By Rebecca Vineyard

When we think of investment banking, we typically imagine high stakes dealings on modern-day Wall St. – but in actuality, investment banking has existed in some form for centuries. From medieval financiers to moneymen of the Great Depression and into this age of flickering financial reform, the history of the investment bank and the banking institutions is one filled with curiosity and intrigue.

Before any institutions catering to investment banking were founded, there existed the investment financier. Essentially, an investment financier was an extremely wealthy citizen who would provide capital to their royals and government. In exchange, taxes collected from subjects of the crown would typically act as security for the loan.

Affluent subjects bankrolling kings is in essence a form of investment banking – but modern investment banking began much later. In the United States, it arose during the Civil War era with Philadelphia-based financier Jay Cooke. Cooke (with thousands of salesmen) floated hundreds of millions worth of government bonds to investors. Later, the financier acted as an agent of the Treasury Department to market war bonds to the general public, raising money that was instrumental to the Union’s success.

Once the Civil War was over, investment banking took on a new, vital purpose in the recuperating nation. American banks lacked the capital to finance the expanding railroads, mining projects, and large-scale manufacturing that began to take the growing country by storm. Due to this, investment banks formed as matchmakers: they brought together investors with capital, and the firms that needed that capital.
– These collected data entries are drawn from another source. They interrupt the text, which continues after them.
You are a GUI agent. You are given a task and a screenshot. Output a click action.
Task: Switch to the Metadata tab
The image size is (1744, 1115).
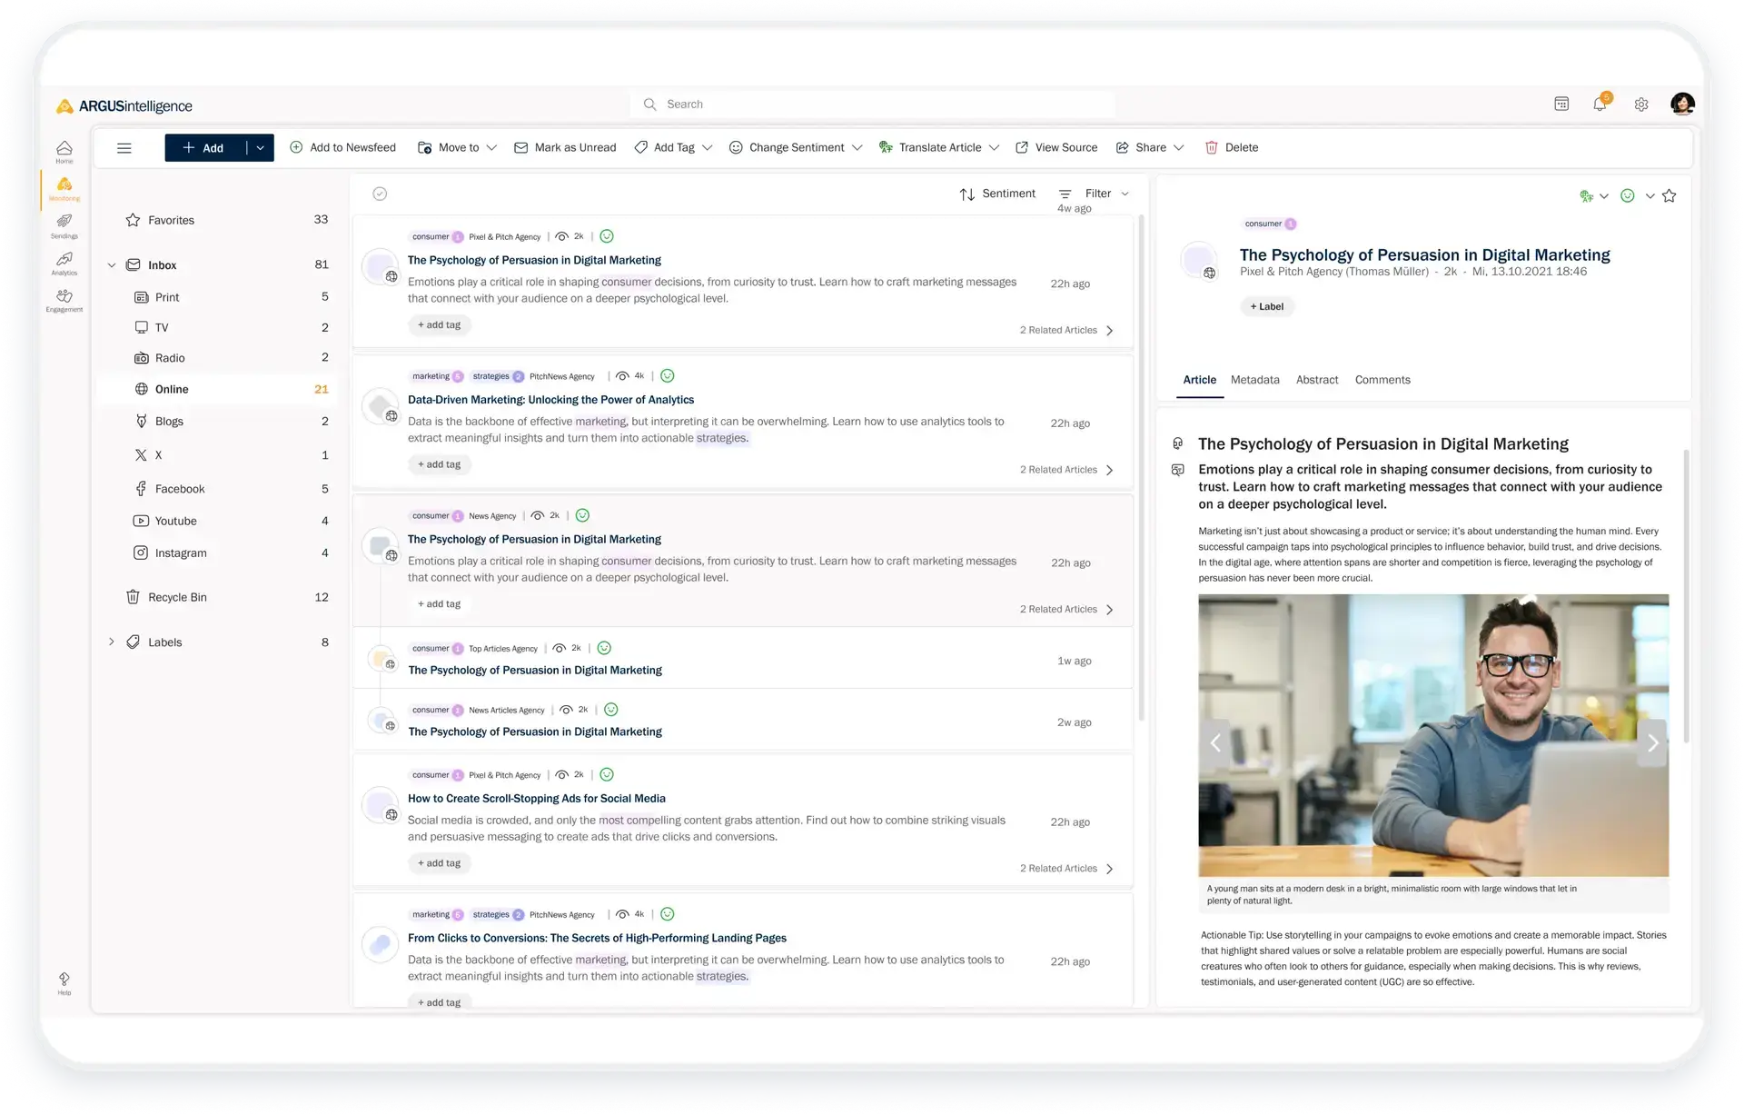[1254, 380]
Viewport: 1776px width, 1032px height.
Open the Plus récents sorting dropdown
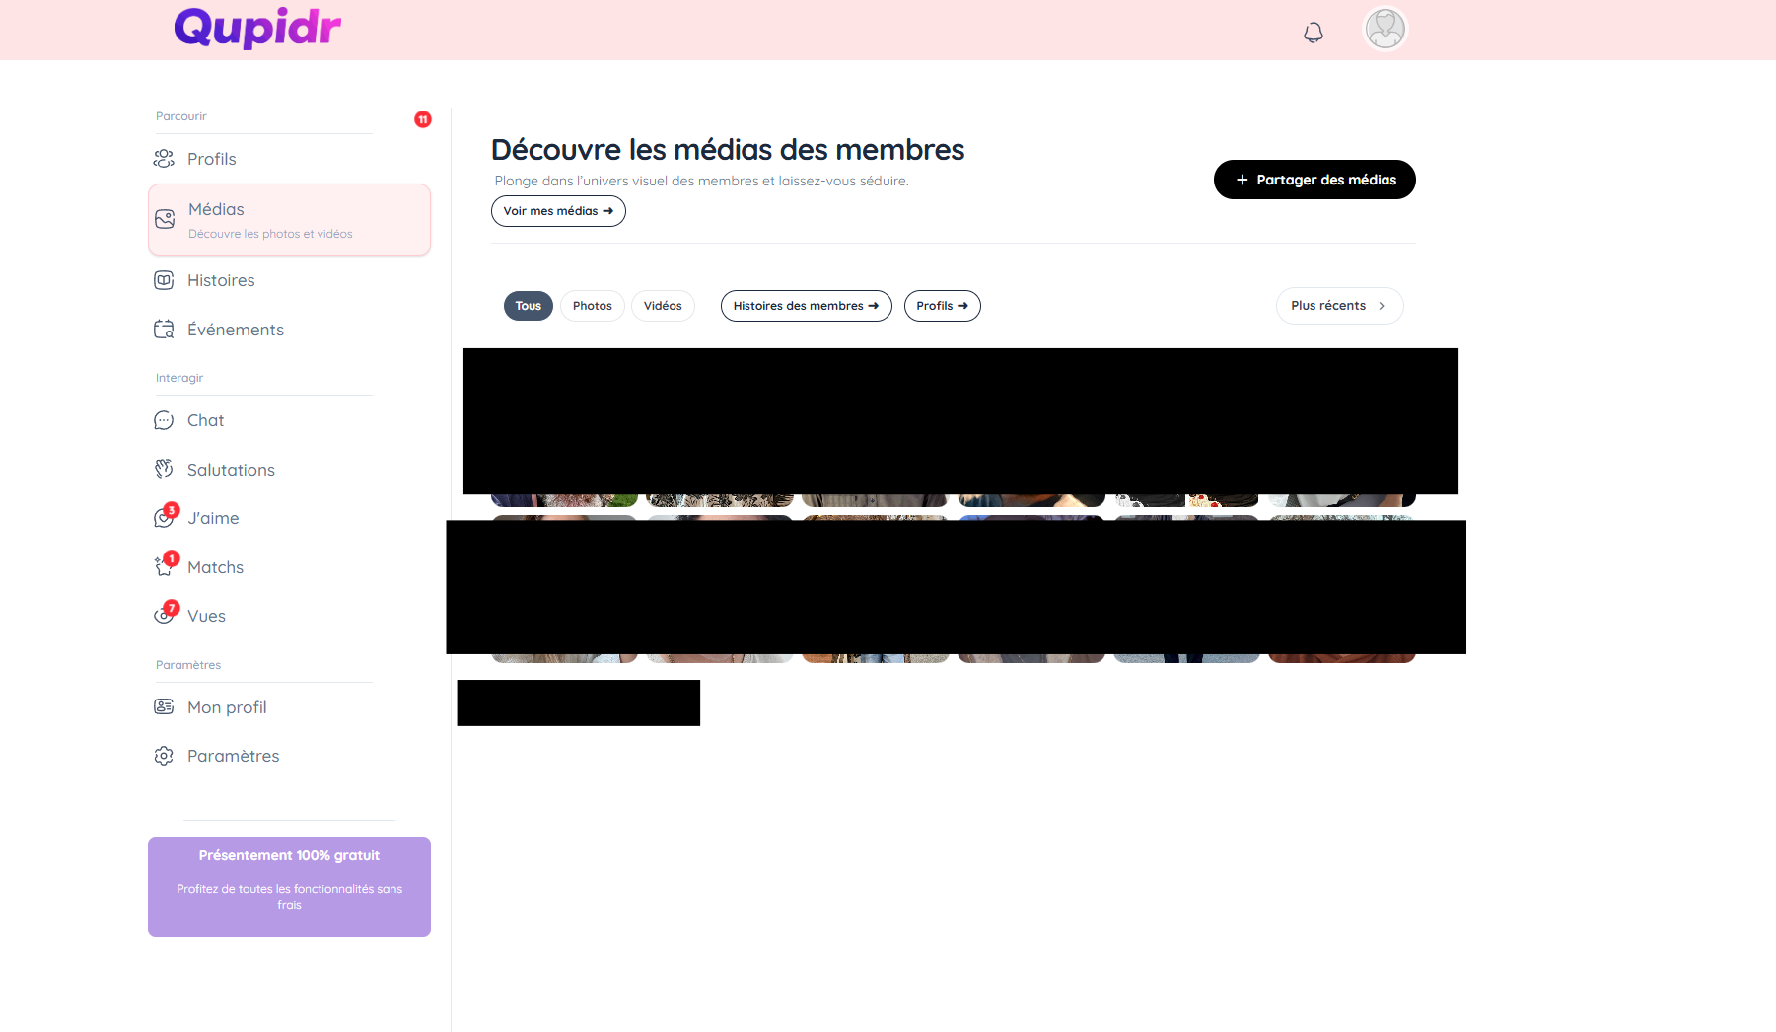1338,306
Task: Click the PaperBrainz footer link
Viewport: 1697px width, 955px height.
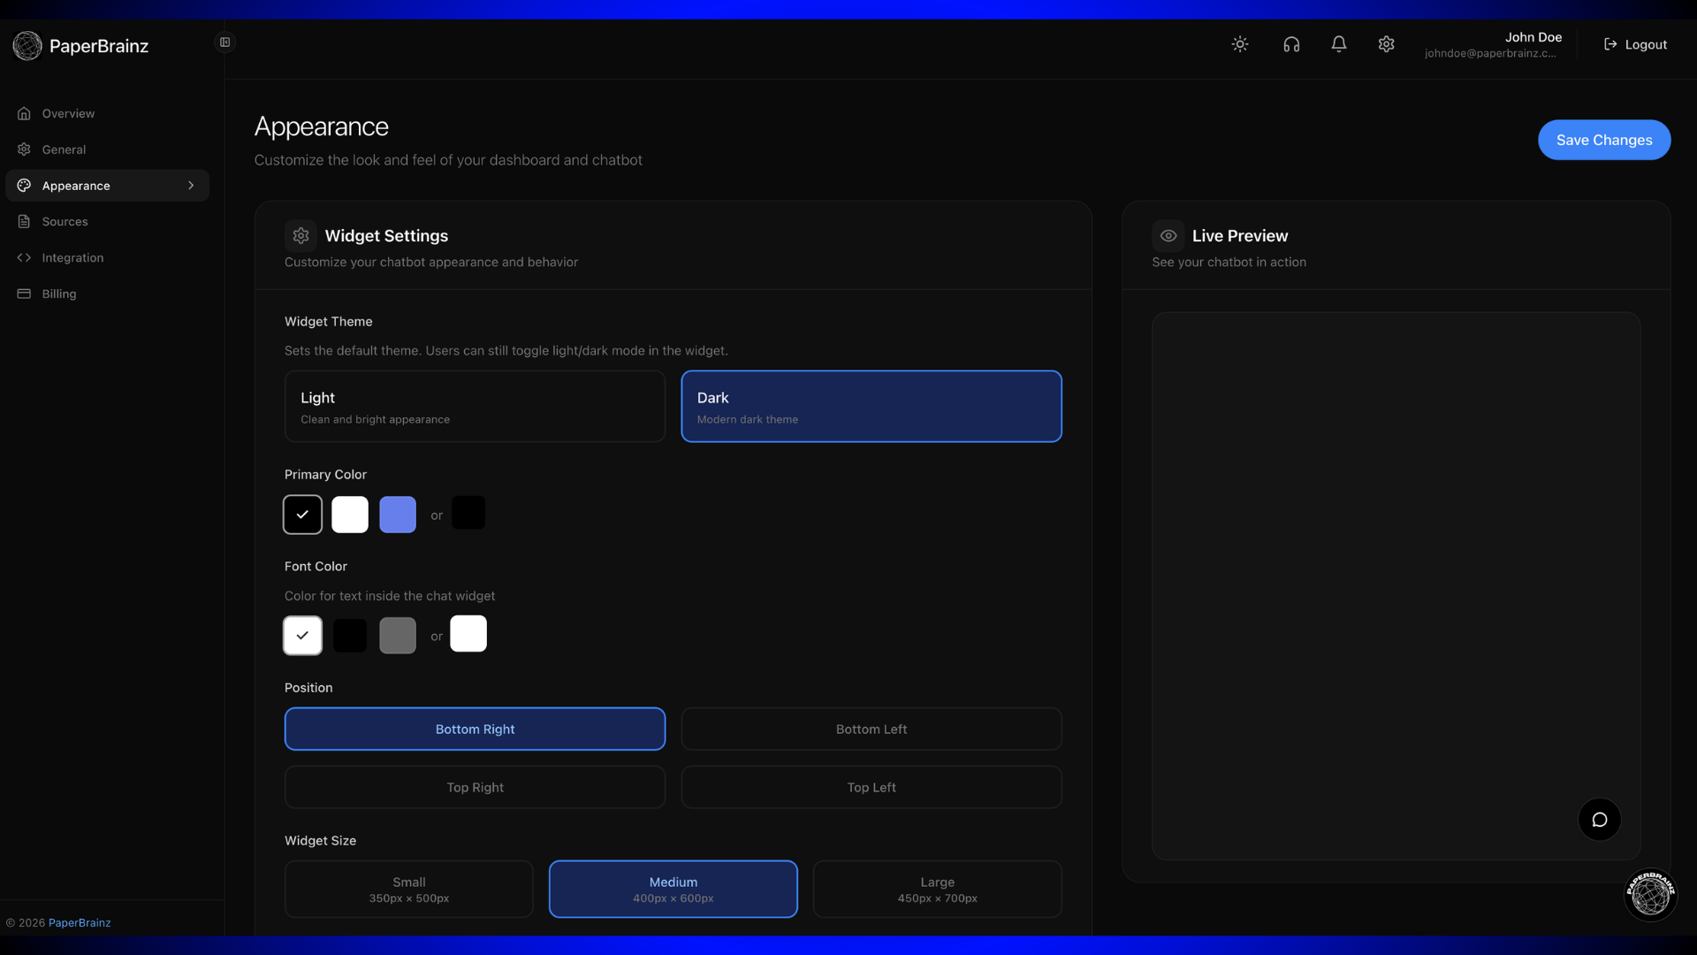Action: [x=80, y=922]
The private investment banking industry grew, dominated by two groups: German-Jewish houses, and “Yankee” houses. Eventually, though, the Panic of 1907 – a financial crisis which nearly collapsed the New York Stock Exchange – led to reforms, including the creation of the Federal Reserve System in 1913. However, these reforms were not enough to stop further crises. When the Great Depression hit, Roosevelt’s New Deal aimed to make further, necessary reforms to U.S. banking systems. The Glass-Steagall act required that commercial and investment banks be separate, causing many existing banks to split apart. For example, JP Morgan splintered into three entities: JP Morgan, the commercial bank; Morgan Stanley, the investment bank; and Morgan Grenfell, the British merchant bank.

Investment banking generally grew over the decades to meet a growing demand for investment services. However, in 1999, Glass-Steagall was repealed, completely altering the landscape of investment banking: Wall Street investment banks and depository banks were no longer required to be separate. This contributed greatly to the 2008 financial crisis, and subsequently, the world of investment banking as we know it today.